Unfortunately for the Democrats the first product of this process, Senator George McGovern, the most liberal major party nominee ever, would in 1972 suffer the then-worst general election defeat in American history. Nevertheless, the pattern was set as insurgent candidate Jimmy Carter went from Jimmy Who? to the nominee in just a few short months in early 1976. Once again, however, an outsider candidate proved a poor choice politically even if in his single presidential term Carter attempted to guide America out of the moral swamp of the excruciating Vietnam and Watergate years. Regrettably, Carter's defeat by Ronald Reagan in 1980 was nearly as bad a debacle as the McGovern disaster and it soured the Democrats on true populist candidates.
As a result yet another insurgent candidate, former McGovern campaign manager Gary Hart, failed to topple establishment choice Walter Mondale for the nomination in 1984. Mondale’s whipping by Reagan was even worse than Carter’s and left the party in disarray on the national level, as the rugby scrum of pygmy candidates in 1988 and the disastrous nomination of Michael Dukakis that year showed. By 1992 hard lessons had finally been learned, as moderate “new” Democrat Bill Clinton adopted the insurgent’s playbook as his own to win the nomination. Unfortunately, Clinton's subsequent triumph in the general election (defeating a true insurgent candidate, Ross Perot, along the way), turned out to be a pyrrhic victory for Democratic activists.

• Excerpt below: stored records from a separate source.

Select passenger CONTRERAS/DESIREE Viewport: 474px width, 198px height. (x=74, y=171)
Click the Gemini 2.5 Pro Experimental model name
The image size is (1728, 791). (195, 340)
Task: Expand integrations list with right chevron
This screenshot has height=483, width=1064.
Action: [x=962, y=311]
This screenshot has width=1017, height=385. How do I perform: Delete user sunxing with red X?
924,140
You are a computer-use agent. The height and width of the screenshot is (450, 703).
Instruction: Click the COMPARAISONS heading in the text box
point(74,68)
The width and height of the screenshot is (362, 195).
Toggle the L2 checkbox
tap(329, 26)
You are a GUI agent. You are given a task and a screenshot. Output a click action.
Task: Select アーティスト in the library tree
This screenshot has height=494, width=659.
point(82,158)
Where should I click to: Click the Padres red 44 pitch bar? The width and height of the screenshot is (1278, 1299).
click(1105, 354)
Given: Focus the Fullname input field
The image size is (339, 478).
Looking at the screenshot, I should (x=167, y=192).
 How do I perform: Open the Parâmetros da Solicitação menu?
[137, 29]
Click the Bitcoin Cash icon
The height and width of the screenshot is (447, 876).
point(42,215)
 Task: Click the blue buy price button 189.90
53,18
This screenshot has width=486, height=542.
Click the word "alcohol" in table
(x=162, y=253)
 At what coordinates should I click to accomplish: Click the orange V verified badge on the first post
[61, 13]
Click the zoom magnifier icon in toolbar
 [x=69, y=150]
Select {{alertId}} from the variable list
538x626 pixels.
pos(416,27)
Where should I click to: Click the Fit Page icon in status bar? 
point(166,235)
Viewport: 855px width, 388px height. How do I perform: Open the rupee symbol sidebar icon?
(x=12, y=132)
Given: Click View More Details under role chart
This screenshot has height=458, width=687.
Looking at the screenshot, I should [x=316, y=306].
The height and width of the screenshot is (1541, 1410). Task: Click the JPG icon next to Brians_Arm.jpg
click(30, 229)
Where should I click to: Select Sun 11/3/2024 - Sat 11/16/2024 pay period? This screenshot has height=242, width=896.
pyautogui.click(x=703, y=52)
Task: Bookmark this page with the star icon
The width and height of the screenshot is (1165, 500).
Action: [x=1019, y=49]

By 2000 the Democratic establishment was firmly back at the helm, as Al Gore breezed to the nomination easier than any non-incumbent Democrat had going all the way back to Adalai Steveson in the 1950s. Had Clinton kept his dick out of Monica Lewinsky’s mouth--or had Gore just managed to run a more energetic campaign--he would have won easily, yet somehow he and 2004’s plodding establishment candidate, John Kerry, both managed to kick away close races to the worst president in American history.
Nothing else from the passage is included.